(REQUIRED ACTION) Send back all of the data, word for word.
[LISTED ENTRIES Boundary: Start]
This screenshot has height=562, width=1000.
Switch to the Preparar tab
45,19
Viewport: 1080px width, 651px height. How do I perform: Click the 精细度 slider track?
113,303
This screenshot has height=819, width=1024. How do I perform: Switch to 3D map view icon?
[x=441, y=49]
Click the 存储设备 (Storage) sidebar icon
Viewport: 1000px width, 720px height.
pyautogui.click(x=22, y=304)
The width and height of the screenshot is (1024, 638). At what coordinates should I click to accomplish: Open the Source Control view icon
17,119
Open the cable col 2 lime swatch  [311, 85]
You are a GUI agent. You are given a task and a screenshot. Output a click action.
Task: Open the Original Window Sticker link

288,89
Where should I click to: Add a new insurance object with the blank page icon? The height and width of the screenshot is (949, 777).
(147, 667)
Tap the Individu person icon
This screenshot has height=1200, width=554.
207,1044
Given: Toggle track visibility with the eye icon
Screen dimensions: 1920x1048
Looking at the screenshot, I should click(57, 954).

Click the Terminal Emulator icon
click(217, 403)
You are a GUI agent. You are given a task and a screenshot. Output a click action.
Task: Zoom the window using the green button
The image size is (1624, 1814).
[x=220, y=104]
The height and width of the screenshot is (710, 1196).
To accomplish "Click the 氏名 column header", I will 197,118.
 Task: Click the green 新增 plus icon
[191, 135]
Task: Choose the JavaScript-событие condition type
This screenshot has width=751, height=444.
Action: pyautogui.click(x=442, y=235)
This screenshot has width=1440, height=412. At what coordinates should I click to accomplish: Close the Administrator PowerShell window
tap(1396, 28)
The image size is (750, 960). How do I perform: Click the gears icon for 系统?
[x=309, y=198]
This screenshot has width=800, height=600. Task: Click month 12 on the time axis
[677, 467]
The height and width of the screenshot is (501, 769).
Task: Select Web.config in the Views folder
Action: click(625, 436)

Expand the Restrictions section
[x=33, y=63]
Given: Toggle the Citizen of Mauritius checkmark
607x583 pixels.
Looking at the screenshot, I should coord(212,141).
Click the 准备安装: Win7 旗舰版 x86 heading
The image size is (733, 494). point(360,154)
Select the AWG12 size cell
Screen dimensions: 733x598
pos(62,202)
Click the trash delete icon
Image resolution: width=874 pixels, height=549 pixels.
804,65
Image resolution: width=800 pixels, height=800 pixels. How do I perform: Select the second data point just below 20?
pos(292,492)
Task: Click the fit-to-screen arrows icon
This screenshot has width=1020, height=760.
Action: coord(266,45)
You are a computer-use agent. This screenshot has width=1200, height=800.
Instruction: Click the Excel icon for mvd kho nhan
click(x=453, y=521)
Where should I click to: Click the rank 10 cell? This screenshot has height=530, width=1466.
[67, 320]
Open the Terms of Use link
[LISTED ENTRIES Boundary: End]
(ANSWER FOR THE TASK)
This screenshot has height=562, width=1000.
Switch to the Preparar tab
45,19
Viewport: 1080px width, 651px height. How do I perform: Click the 精细度 slider track?
113,303
This screenshot has height=819, width=1024. How do I perform: Switch to 3D map view icon?
[x=441, y=49]
Click the 存储设备 (Storage) sidebar icon
Viewport: 1000px width, 720px height.
pyautogui.click(x=22, y=304)
The width and height of the screenshot is (1024, 638). At what coordinates should I click to accomplish: Open the Source Control view icon
17,119
Open the cable col 2 lime swatch  [311, 85]
You are a GUI agent. You are given a task and a screenshot. Output a click action.
Task: Open the Original Window Sticker link

288,89
Where should I click to: Add a new insurance object with the blank page icon? The height and width of the screenshot is (949, 777).
(147, 667)
Tap the Individu person icon
This screenshot has height=1200, width=554.
207,1044
Given: Toggle track visibility with the eye icon
Screen dimensions: 1920x1048
Looking at the screenshot, I should click(57, 954).

Click the Terminal Emulator icon
click(217, 403)
You are a GUI agent. You are given a task and a screenshot. Output a click action.
Task: Zoom the window using the green button
The image size is (1624, 1814).
[x=220, y=104]
The height and width of the screenshot is (710, 1196).
To accomplish "Click the 氏名 column header", I will 197,118.
 Task: Click the green 新增 plus icon
[191, 135]
Task: Choose the JavaScript-событие condition type
This screenshot has width=751, height=444.
Action: pyautogui.click(x=442, y=235)
This screenshot has width=1440, height=412. At what coordinates should I click to accomplish: Close the Administrator PowerShell window
tap(1396, 28)
The image size is (750, 960). How do I perform: Click the gears icon for 系统?
[x=309, y=198]
This screenshot has width=800, height=600. Task: Click month 12 on the time axis
[677, 467]
The height and width of the screenshot is (501, 769).
Task: Select Web.config in the Views folder
Action: click(625, 436)

Expand the Restrictions section
[x=33, y=63]
Given: Toggle the Citizen of Mauritius checkmark
607x583 pixels.
Looking at the screenshot, I should coord(212,141).
Click the 准备安装: Win7 旗舰版 x86 heading
The image size is (733, 494). point(360,154)
Select the AWG12 size cell
Screen dimensions: 733x598
pos(62,202)
Click the trash delete icon
Image resolution: width=874 pixels, height=549 pixels.
804,65
Image resolution: width=800 pixels, height=800 pixels. How do I perform: Select the second data point just below 20?
pos(292,492)
Task: Click the fit-to-screen arrows icon
This screenshot has width=1020, height=760.
Action: coord(266,45)
You are a computer-use agent. This screenshot has width=1200, height=800.
Instruction: Click the Excel icon for mvd kho nhan
click(x=453, y=521)
Where should I click to: Click the rank 10 cell? This screenshot has height=530, width=1466.
[67, 320]
Open the Terms of Use link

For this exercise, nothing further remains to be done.